VITAL EDUCATION: Maryborough State High School Year 10 students (from left) Patrick Shelford, Mackenzie Hayes and Seth Felgendrejeris with their artwork depicting the emotional impact domestic violence can have.
VITAL EDUCATION: Maryborough State High School Year 10 students (from left) Patrick Shelford, Mackenzie Hayes and Seth Felgendrejeris with their artwork depicting the emotional impact domestic violence can have.

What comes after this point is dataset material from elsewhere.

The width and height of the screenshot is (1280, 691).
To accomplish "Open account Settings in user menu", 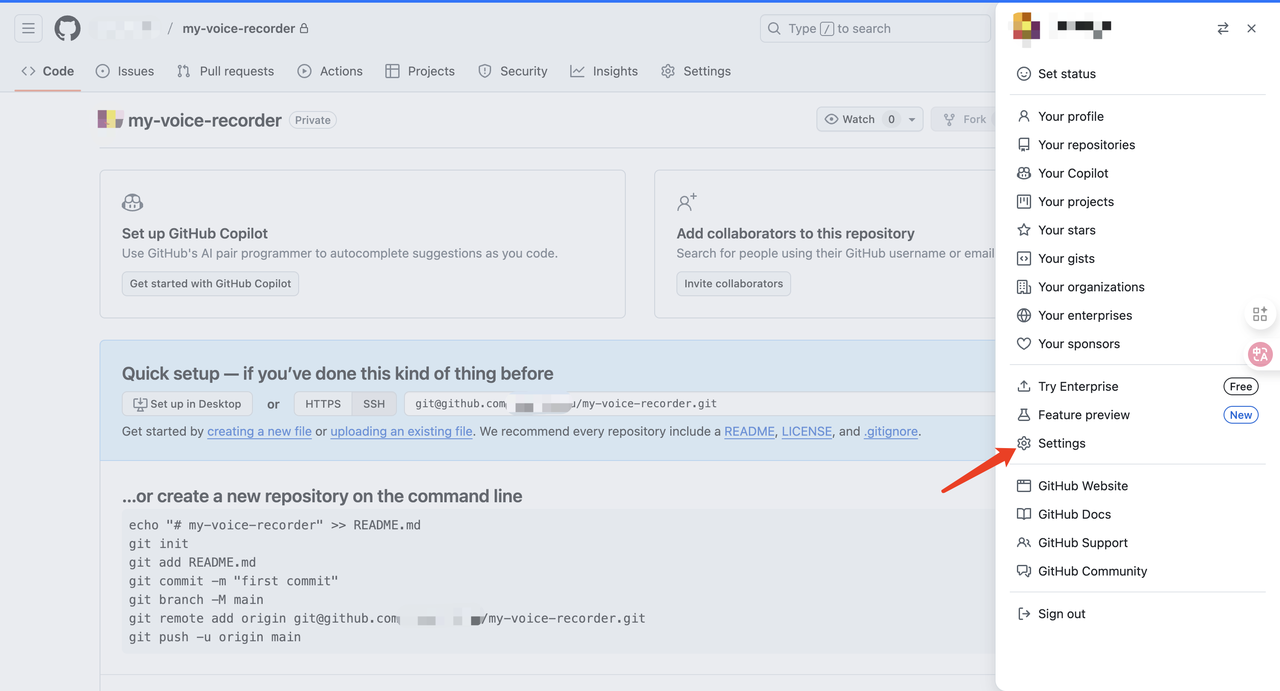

Boni Holmes

WATCH: Respect is key to love

THE all-too-common dark side of relationships is a difficult truth local high school students have been exploring.

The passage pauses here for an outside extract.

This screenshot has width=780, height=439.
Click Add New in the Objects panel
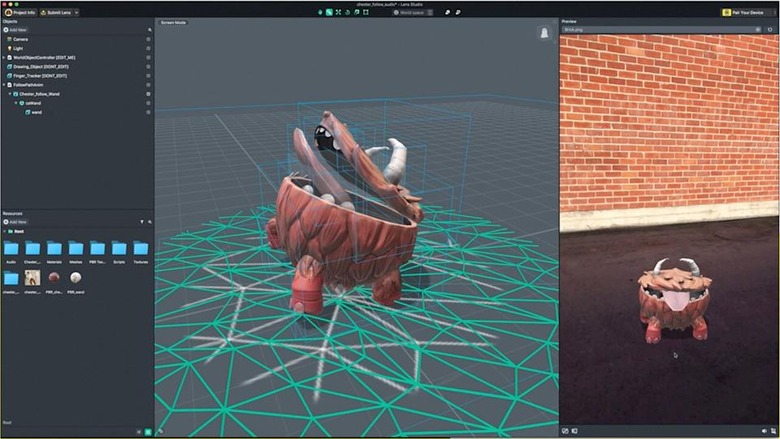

Three Maryborough secondary schools took part in the Love Bites program, facilitated by police and other services, aiming to give 15 to 17 year olds skills to have respectful relationships.

Queensland Police's domestic and family violence coordinator for the region, Hayley Skyring, said part of the program was a creative session aimed at consolidating what the students have learnt.

"This year some funding was made available and combined 240 students from Maryborough High, Aldridge High and St Marys College to all contribute to making art work.

"This was completed with the help of some local artists and depicts the emotional effect domestic violence can have," she said.

 

Maryborough High students Mackenzie Hayes, Patrick Shelford and Seth Felgendrejeris.
Maryborough High students Mackenzie Hayes, Patrick Shelford and Seth Felgendrejeris. Alistair Brightman

Maryborough State High School year 10 student Patrick Shelford came up with the initial concept design.

"I consider domestic violence as a kind of cycle," the 16-year-old said.

"I think more often than not the people involved in these situations have had life experiences which has lead them to this point.

"The base design reflects this as it shows both the victim and the abusers life and what has affected them."

Classmate Mackenzie Hayes, 15, said she knew people affected by domestic and family violence and the experience was invaluable.

"People always say 'just leave' but it's not that simple," she said.

"It's not just physical violence, it can be financial, verbal and emotional abuse."

 

RESPECTFUL RELATIONSHIPS: Part of the Love Bites installation at Gatakers Artspace.
RESPECTFUL RELATIONSHIPS: Part of the Love Bites installation at Gatakers Artspace. Alistair Brightman

Local artists Akos Juhasz and Susie Lewis assisted with the art exhibition.

"Akos and I were very in awe of the maturity and deep thought the students put into developing an art piece they all could contribute to," Ms Lewis said.

"The themes and execution of the work were well beyond what we were expecting and the respect with which the students conducted themselves whilst exploring such mature ideas was inspiring.

"We were thrilled to be included in the project and are very proud of the results."

The artwork is currently on display at Gatakers art space for the month of October with the official opening on Friday night.